== AIM OF THE EXERCISE ==
In the entries below, find each line with the word "will" and pull it out.
━━ RECORDS TO PROCESS
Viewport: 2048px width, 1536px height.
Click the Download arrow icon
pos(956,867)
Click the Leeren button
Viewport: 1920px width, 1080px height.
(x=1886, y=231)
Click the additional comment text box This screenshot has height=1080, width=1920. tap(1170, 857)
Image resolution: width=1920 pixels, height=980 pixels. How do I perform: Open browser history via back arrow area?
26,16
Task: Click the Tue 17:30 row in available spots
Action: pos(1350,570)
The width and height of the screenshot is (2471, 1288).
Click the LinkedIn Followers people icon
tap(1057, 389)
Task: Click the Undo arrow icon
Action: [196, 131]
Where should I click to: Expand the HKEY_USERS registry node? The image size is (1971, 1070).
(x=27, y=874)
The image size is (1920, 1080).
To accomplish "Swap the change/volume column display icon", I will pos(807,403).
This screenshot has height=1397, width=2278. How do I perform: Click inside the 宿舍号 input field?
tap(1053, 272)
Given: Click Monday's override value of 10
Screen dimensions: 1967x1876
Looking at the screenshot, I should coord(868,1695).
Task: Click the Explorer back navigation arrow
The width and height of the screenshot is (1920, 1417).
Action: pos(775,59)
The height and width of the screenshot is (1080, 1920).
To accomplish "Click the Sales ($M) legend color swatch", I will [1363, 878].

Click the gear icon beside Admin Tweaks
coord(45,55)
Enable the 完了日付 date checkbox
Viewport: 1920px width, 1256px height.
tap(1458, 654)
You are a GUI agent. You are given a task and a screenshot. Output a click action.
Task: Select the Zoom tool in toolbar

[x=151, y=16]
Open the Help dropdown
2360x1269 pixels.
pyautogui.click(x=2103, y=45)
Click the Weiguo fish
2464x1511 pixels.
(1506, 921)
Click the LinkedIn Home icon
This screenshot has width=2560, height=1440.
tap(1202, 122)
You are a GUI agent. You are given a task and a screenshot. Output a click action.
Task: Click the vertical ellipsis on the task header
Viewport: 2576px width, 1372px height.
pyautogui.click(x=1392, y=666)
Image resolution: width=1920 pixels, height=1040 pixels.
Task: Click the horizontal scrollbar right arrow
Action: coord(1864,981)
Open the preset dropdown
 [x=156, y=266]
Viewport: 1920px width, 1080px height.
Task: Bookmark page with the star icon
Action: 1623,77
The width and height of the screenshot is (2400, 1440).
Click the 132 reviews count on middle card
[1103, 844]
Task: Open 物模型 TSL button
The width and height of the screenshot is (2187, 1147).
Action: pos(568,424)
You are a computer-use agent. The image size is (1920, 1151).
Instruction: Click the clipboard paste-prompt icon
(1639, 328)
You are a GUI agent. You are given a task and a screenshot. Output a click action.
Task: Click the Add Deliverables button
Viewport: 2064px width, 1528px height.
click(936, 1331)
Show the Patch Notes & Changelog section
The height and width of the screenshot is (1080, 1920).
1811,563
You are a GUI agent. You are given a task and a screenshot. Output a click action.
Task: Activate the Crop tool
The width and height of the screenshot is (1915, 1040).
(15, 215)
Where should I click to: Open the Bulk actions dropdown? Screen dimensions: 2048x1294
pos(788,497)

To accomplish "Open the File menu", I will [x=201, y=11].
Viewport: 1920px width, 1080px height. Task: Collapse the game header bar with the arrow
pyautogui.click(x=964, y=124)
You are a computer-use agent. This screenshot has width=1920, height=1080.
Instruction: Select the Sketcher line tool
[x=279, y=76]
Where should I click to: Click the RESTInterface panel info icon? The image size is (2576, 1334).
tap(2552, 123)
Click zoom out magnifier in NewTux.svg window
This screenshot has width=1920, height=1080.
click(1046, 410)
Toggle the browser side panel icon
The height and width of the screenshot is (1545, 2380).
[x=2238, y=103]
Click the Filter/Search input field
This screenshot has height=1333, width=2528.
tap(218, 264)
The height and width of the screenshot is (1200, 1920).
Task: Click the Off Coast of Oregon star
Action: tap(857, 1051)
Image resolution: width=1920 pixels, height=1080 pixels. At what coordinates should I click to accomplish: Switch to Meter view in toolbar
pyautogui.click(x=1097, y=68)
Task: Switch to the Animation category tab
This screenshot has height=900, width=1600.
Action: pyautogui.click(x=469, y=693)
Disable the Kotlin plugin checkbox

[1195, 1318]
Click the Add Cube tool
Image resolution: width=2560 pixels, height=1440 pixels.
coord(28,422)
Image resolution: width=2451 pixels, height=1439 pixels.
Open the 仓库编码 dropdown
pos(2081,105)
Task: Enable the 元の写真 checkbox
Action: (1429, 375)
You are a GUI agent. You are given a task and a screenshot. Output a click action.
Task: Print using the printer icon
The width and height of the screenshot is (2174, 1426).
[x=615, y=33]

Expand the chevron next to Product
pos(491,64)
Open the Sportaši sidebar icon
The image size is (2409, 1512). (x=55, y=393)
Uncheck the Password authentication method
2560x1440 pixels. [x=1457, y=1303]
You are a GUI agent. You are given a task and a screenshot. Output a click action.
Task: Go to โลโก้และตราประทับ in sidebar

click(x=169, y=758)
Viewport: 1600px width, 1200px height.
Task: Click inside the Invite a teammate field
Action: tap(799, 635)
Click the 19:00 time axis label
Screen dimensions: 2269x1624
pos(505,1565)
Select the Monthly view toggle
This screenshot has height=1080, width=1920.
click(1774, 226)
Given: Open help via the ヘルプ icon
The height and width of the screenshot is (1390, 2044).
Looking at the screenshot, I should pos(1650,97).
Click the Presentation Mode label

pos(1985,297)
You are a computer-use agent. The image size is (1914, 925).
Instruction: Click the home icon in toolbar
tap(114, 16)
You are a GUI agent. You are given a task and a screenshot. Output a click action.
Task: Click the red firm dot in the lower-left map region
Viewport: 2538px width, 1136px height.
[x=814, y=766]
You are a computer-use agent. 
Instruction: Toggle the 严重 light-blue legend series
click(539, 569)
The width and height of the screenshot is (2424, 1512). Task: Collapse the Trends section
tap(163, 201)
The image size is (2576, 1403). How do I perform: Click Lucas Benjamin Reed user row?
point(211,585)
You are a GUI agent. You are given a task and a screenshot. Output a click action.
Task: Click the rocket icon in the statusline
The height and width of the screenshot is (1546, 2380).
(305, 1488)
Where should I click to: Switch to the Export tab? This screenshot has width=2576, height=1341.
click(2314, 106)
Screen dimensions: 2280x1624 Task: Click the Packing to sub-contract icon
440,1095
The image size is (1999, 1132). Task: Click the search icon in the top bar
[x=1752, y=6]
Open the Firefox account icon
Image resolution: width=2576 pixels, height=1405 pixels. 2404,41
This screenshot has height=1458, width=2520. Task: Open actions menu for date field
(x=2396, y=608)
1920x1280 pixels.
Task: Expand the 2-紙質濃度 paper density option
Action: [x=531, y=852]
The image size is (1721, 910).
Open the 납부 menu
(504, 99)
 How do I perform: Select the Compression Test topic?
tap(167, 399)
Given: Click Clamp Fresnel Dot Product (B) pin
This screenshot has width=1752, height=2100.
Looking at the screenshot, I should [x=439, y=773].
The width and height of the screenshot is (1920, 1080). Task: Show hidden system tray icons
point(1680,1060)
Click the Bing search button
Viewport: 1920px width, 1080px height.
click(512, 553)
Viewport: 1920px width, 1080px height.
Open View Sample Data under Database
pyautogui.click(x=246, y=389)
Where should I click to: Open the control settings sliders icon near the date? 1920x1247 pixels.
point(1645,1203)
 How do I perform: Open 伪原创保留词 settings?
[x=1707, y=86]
━━━━
== RESPONSE AREA ==
To accomplish "Swap the change/volume column display icon", I will pos(807,403).
To accomplish "Click the Sales ($M) legend color swatch", I will [1363, 878].
To accomplish "Open the File menu", I will [x=201, y=11].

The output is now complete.